Bautzens Landrat Michael Harig plant am Donnerstag ein Treffen mit dem neuen Kreisvorsitzenden der NPD, Marco Wruck, um über die Krawalle in der Kreisstadt zu sprechen. Wruck hatte Harig nach einer Sitzung des Jugendhilfeausschusses Ende November um das Gespräch gebeten. Politiker verschiedener Parteien kritisieren Harig dafür, die Türen für den NPD-Vertreter zu öffnen.
"Mehr als schäbig"
Der Bautzener Kreisverband der Linken erklärte am Mittwoch, man dürfe Neonazis kein Podium bieten. "Einen Mann, dessen angemeldete Demonstrationen maßgeblich zur Gewalt auf Bautzens Straßen beigetragen haben, so zu hofieren, ist mehr als schäbig", hieß es. Schon seit Jahren bestehe die Strategie der CDU gegenüber rechts aus "abwiegeln, wegschauen, kleinreden – und mit Verfassungsfeinden reden". Die Linksjugend kündigte für Donnerstagnachmittag eine Kundgebung vor dem Bautzner Landratsamt an.
Jens Bitzka, der Kreisvorsitzende von Bündnis 90/Die Grünen, schlug in dieselbe Kerbe: "So ein Treffen geht gar nicht." Man könne nicht als Landrat Nazis hofieren. Schließlich sei die NPD eine Partei, die der Bundesrat als verfassungsfeindlich einstuft und verbieten lassen will. Darüberhinaus gebe es andere Wege, wenn NPD-Vertreter mit dem Landrat reden wollten - wie die öffentliche Bürgerfragestunde im Kreistag.
____________________
**Aufgabenstellung**. Nenne alle Personen, die im Text mit vollem Namen vorkommen, jeweils mit der dort angegebenen Funktion. Die nachstehende Auflistung steht in keinem Zusammenhang mit dem Text.

**Datenzeilen**.
____________________
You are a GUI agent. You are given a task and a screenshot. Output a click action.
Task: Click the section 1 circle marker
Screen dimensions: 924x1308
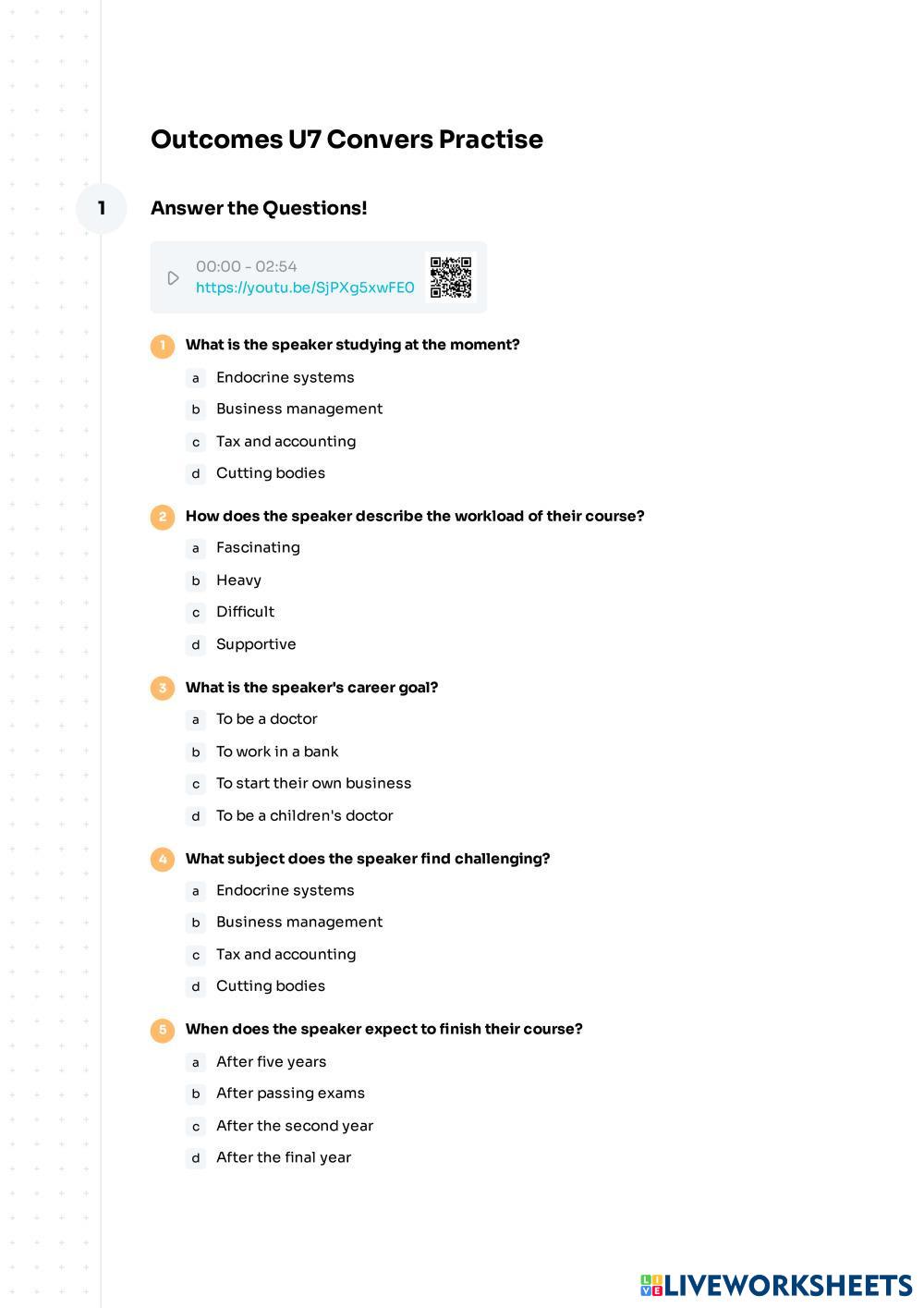102,208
____________________
**Fertige Lösung**.
- Michael Harig: Landrat von Bautzen
- Marco Wruck: neuer Kreisvorsitzender der NPD
- Jens Bitzka: Kreisvorsitzender von Bündnis 90/Die Grünen